Now that I’m pregnant with my second, I find there’s an equally fulfilling thrill that accompanies the phrase, “my firstborn,” because it tells the world that I’m responsible for creating and nurturing more than one entire human life, even if I can’t keep a houseplant green longer than two weeks.
I find myself talking about “my first pregnancy,” and wearing it like a badge of honor because, if I had a first, surely that means I had a second or a third or a ninth. The possessives crop up more often in my vocabulary—I use them in mommy groups on Facebook when dispensing advice to someone struggling with sleep training, in the checkout line at the grocery store when I lock eyes with another mom trying to keep three kids from swiping chocolate off the lowest shelves, in the ER waiting room when I plead with the receptionist to please find someone to see “my baby.”
This new symbol of ownership isn’t a diamond-encrusted ring that cost three months’ salary, but a diaper bag loaded down with every conceivable item my baby might need in the next three months, an SUV strewn with Happy Meal debris, a slightly stooped look from years of nursing, doling out piggyback rides and racing matchbox cars on the floor. I spot another mom browsing the aisles of overpriced swaddle blankets at Babies R’ Us and, even if she’s not with her kids, I know she’s one of us—she’s got the marks to prove it.

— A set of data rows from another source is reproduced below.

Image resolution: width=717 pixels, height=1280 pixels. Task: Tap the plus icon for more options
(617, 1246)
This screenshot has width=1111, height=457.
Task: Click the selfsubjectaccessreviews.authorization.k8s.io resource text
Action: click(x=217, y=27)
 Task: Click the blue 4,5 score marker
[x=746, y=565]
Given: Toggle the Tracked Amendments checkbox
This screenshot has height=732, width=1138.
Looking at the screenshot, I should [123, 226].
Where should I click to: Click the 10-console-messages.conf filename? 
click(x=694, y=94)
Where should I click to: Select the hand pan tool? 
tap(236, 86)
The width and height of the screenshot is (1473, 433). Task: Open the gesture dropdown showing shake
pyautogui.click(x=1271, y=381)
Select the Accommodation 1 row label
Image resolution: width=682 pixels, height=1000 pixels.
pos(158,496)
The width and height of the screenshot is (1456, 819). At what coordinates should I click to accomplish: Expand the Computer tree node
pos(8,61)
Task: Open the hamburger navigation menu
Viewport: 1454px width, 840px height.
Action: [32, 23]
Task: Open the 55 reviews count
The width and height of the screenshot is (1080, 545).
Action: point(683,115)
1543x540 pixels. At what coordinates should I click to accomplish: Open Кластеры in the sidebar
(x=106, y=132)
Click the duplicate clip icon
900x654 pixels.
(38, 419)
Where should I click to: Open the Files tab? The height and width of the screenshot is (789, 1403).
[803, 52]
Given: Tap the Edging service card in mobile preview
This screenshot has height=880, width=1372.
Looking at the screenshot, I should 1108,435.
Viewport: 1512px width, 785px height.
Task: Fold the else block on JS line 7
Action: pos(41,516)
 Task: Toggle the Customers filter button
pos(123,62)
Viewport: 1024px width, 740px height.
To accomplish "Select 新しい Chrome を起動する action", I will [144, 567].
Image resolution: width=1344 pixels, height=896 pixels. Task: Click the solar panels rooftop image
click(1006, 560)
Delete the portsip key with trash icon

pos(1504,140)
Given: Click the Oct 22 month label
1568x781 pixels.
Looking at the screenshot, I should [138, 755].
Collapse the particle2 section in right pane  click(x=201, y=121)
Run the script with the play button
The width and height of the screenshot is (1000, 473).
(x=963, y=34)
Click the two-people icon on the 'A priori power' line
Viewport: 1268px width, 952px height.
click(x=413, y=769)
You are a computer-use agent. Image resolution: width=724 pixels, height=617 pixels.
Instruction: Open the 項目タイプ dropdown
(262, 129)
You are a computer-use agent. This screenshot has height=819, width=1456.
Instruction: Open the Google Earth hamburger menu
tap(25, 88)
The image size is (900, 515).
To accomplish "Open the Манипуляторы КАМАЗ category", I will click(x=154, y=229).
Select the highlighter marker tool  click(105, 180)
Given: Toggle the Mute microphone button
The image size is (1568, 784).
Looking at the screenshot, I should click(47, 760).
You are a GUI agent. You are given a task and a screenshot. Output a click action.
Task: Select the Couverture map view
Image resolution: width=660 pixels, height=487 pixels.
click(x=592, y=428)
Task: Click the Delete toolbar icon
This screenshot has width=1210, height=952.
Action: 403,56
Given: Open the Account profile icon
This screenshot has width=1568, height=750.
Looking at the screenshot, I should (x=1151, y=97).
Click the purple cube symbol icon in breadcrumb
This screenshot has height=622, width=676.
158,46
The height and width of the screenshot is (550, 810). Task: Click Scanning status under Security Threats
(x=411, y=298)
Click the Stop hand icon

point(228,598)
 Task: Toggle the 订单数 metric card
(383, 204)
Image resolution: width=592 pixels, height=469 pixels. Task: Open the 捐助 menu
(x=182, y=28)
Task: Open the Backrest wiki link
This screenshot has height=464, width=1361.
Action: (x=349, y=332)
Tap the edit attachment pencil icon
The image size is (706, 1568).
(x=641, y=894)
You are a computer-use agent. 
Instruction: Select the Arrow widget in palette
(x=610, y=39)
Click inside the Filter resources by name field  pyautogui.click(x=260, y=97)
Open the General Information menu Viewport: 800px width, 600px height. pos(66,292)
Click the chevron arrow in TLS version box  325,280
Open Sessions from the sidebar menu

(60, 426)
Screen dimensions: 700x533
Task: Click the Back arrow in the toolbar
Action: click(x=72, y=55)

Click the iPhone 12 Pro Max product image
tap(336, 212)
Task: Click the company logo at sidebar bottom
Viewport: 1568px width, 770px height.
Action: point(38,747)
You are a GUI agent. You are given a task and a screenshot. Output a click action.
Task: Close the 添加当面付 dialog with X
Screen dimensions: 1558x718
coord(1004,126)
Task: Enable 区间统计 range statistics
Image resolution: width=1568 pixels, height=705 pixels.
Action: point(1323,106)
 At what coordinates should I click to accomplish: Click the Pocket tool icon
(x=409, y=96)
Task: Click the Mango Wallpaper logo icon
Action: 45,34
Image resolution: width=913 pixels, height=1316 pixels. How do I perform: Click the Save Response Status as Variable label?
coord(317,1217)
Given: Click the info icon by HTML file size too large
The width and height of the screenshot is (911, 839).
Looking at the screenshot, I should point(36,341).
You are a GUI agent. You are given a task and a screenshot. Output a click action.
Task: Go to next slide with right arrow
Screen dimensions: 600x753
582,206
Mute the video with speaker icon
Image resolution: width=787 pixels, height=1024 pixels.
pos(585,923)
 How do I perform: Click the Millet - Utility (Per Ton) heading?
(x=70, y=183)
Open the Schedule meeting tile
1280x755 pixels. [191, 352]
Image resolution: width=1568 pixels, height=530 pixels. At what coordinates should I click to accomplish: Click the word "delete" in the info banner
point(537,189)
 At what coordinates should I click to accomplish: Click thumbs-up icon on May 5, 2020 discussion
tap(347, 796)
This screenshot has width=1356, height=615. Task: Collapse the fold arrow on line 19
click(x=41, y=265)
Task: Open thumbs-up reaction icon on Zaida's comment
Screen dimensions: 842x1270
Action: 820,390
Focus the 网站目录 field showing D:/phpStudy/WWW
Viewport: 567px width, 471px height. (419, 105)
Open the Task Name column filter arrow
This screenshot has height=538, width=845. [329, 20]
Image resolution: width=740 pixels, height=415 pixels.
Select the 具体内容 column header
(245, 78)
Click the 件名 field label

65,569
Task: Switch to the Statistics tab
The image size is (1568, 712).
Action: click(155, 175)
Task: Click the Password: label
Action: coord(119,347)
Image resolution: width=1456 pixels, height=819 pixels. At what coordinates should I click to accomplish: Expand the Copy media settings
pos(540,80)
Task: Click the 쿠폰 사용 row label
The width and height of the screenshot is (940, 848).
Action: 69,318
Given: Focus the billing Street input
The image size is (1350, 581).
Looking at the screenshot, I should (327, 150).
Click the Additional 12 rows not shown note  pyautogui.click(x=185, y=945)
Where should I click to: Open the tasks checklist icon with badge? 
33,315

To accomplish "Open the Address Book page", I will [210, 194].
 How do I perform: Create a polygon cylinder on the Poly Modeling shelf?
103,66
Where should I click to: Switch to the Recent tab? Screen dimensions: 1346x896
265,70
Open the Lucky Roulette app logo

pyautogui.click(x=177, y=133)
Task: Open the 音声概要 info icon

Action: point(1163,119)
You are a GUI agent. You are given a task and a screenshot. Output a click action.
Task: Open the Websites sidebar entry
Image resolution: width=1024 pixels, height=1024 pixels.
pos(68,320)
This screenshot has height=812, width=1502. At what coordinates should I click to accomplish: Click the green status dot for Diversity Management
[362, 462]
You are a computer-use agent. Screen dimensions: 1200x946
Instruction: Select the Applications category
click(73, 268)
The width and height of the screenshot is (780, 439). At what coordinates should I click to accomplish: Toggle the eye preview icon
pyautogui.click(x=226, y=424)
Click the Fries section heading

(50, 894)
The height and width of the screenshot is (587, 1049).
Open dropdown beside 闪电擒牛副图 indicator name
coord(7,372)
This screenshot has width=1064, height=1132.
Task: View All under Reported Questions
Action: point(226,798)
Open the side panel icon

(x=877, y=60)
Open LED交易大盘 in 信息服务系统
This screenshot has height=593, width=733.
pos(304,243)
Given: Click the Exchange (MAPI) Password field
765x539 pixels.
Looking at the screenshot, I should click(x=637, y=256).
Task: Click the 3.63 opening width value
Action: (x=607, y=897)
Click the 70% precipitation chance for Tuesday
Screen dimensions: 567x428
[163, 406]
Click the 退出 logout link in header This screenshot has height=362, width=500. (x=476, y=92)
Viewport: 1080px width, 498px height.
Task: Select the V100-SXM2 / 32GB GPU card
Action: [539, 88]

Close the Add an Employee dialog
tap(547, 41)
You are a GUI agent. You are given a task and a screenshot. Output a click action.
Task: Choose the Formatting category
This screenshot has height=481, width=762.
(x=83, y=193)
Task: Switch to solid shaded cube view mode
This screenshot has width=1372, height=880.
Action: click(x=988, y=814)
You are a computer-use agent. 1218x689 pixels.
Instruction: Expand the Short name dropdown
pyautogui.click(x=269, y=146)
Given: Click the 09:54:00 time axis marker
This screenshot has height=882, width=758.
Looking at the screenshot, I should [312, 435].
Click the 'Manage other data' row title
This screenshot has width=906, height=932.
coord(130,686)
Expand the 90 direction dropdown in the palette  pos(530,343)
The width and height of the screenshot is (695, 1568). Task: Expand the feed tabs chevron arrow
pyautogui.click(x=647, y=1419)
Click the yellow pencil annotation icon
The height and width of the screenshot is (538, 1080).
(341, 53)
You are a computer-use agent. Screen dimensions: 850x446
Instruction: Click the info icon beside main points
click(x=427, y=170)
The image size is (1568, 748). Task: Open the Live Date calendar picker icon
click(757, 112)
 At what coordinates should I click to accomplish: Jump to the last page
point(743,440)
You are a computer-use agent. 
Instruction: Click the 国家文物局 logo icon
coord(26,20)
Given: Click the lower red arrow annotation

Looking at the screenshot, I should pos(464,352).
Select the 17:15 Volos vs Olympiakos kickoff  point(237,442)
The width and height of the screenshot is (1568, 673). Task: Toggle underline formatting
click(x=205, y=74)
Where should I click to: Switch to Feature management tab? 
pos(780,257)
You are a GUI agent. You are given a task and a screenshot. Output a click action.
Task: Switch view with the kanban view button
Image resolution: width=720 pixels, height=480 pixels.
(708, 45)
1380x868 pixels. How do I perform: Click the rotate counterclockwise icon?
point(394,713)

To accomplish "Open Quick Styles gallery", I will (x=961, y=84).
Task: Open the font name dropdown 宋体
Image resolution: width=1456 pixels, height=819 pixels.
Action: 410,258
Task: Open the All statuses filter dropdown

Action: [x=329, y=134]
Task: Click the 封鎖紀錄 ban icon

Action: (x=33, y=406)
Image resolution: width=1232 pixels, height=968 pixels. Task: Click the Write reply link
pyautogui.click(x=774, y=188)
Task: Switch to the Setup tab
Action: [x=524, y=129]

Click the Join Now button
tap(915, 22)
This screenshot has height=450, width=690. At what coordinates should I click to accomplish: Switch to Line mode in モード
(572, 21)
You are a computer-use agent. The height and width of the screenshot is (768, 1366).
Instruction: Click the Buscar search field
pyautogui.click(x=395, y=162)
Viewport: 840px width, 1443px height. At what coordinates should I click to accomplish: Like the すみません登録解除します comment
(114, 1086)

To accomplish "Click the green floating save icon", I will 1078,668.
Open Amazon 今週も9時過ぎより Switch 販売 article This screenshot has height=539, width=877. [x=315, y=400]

I’m relatively new to this expanded vocabulary, so perhaps I’ll learn in time that the novelty wears off. Maybe the words become commonplace after they dull from frequent use; it seems logical that they don’t provide that same zing of excitement when you’re on the receiving end of my preschooler’s temper tantrum or my teenager’s repeated eye rolls. When I witness the way my parent’s eyes still light up when they talk about my sister and I though, I tend to think these little apostrophes are going to be a permanent fixture from here on out.
But you won’t hear me complaining; my old vocabulary felt like it was lacking something anyway.